→ Requirement: Nothing but the lines from the one containing "Click the green 机构专用 legend dot" through the last line of the records belongs in the answer, copied exactly and with the pictures left out.

(Saved data entries)
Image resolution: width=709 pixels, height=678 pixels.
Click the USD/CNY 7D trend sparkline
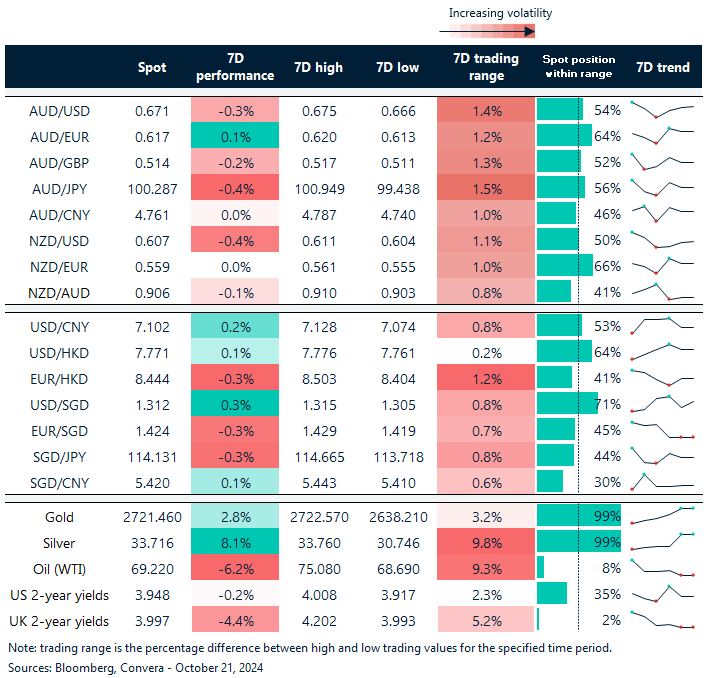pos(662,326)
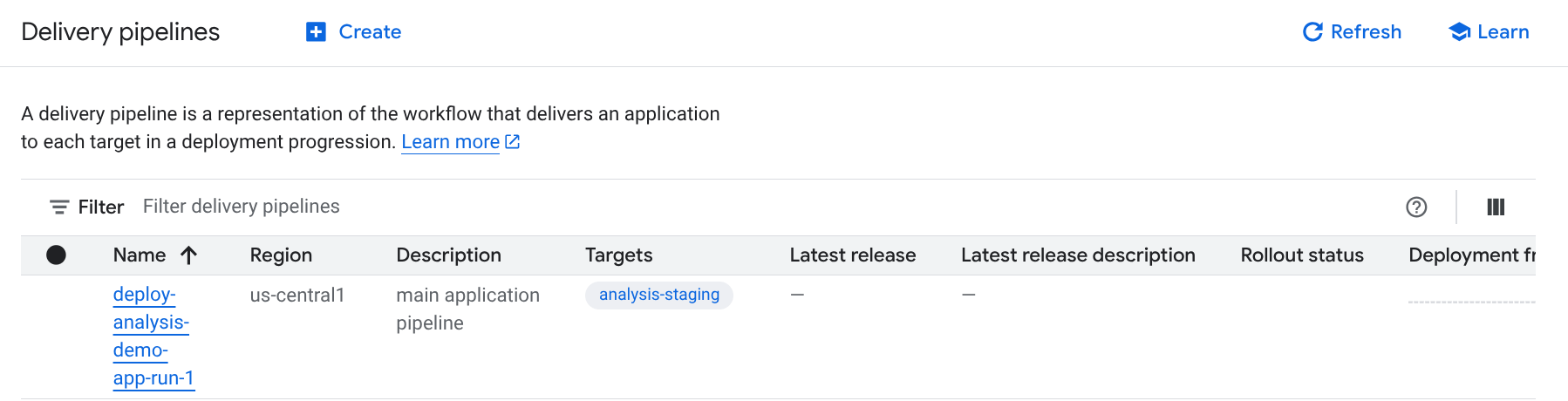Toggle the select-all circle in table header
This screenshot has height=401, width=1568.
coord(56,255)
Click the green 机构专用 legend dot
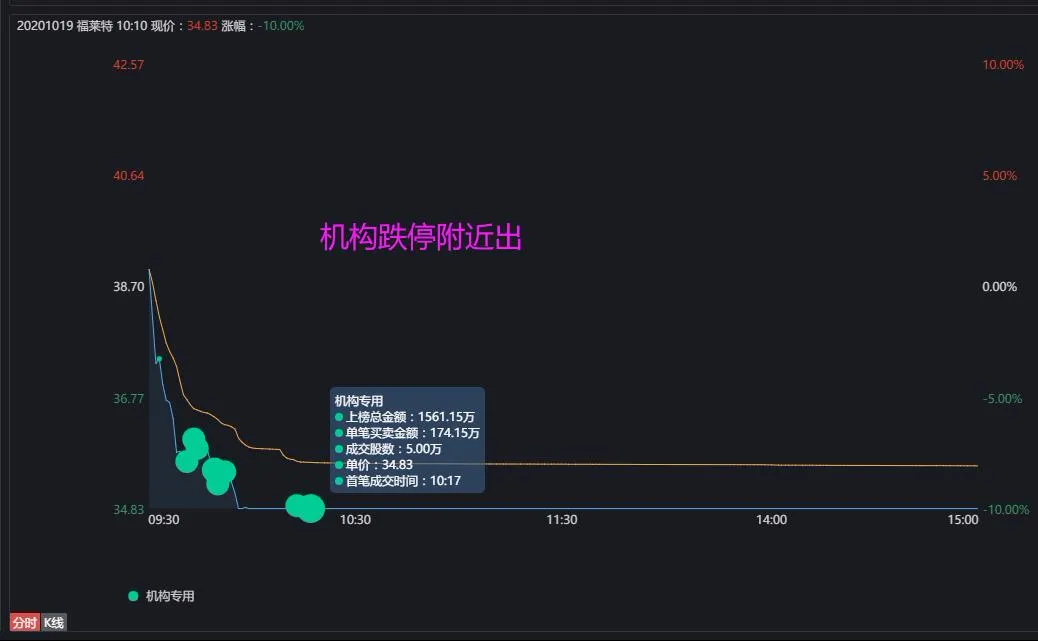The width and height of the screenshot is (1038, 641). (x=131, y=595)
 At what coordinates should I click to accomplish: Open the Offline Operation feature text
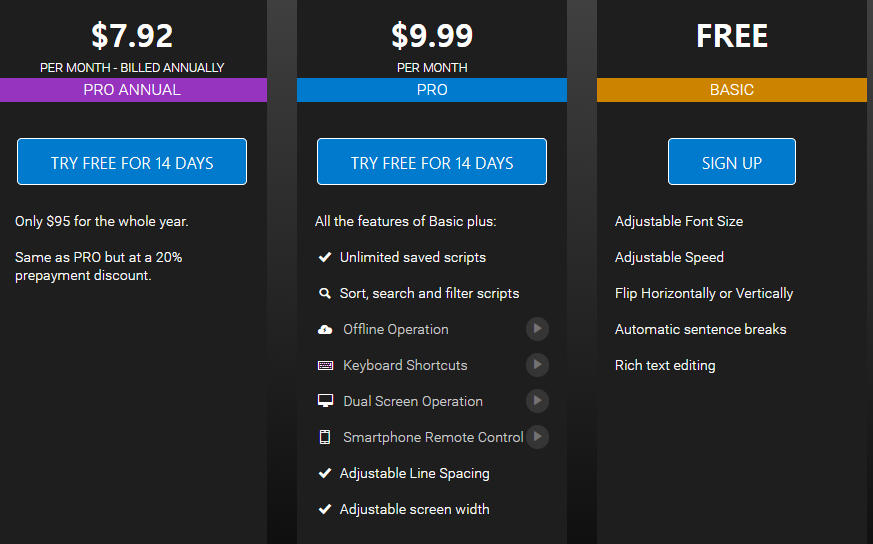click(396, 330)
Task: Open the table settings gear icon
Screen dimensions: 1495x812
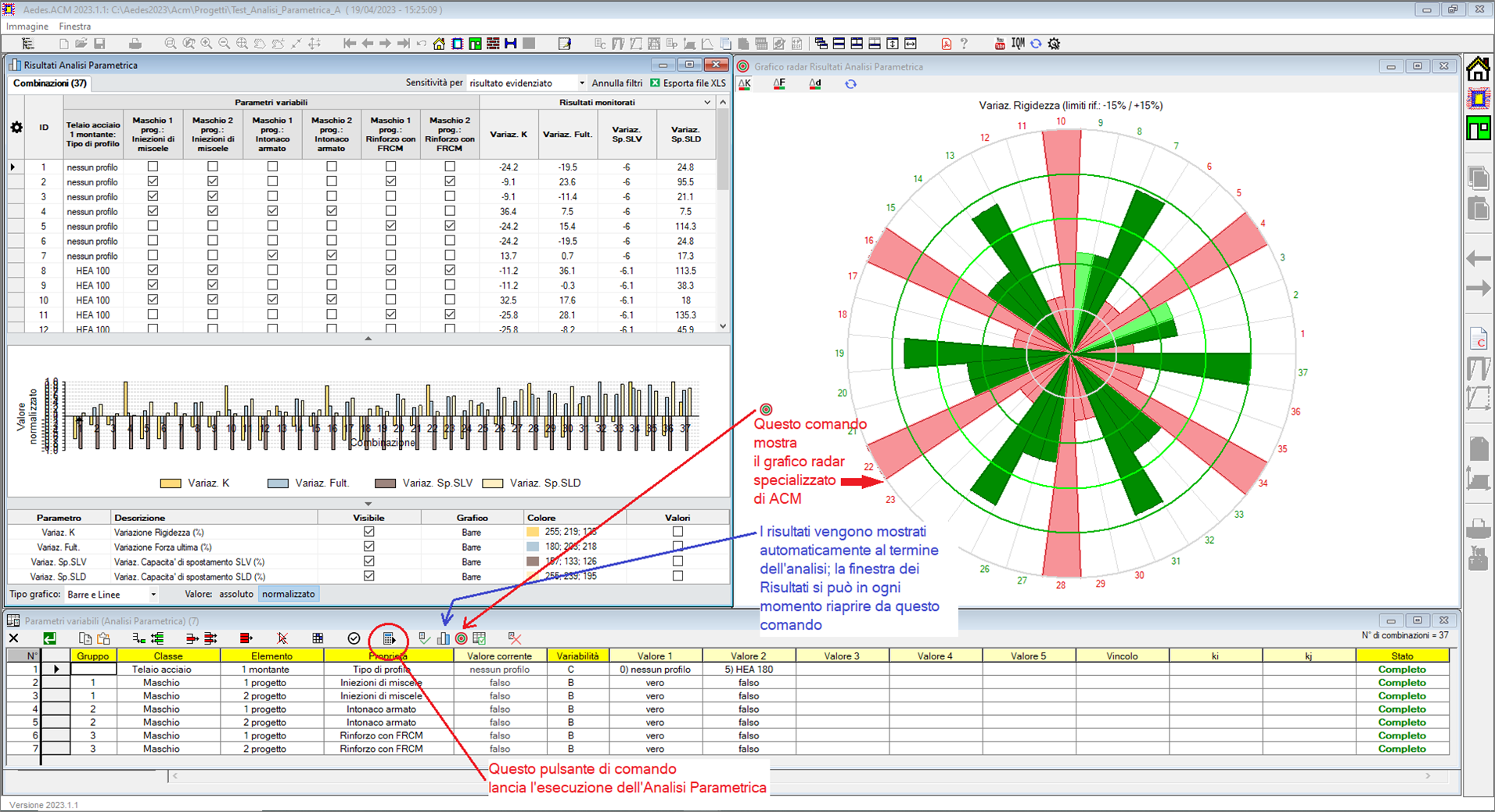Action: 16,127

→ Expected answer:
Click the green 机构专用 legend dot
The width and height of the screenshot is (1038, 641). (x=131, y=595)
 At what coordinates should I click to accomplish: Open the Offline Operation feature text
click(396, 330)
Task: Open the table settings gear icon
Screen dimensions: 1495x812
Action: 16,127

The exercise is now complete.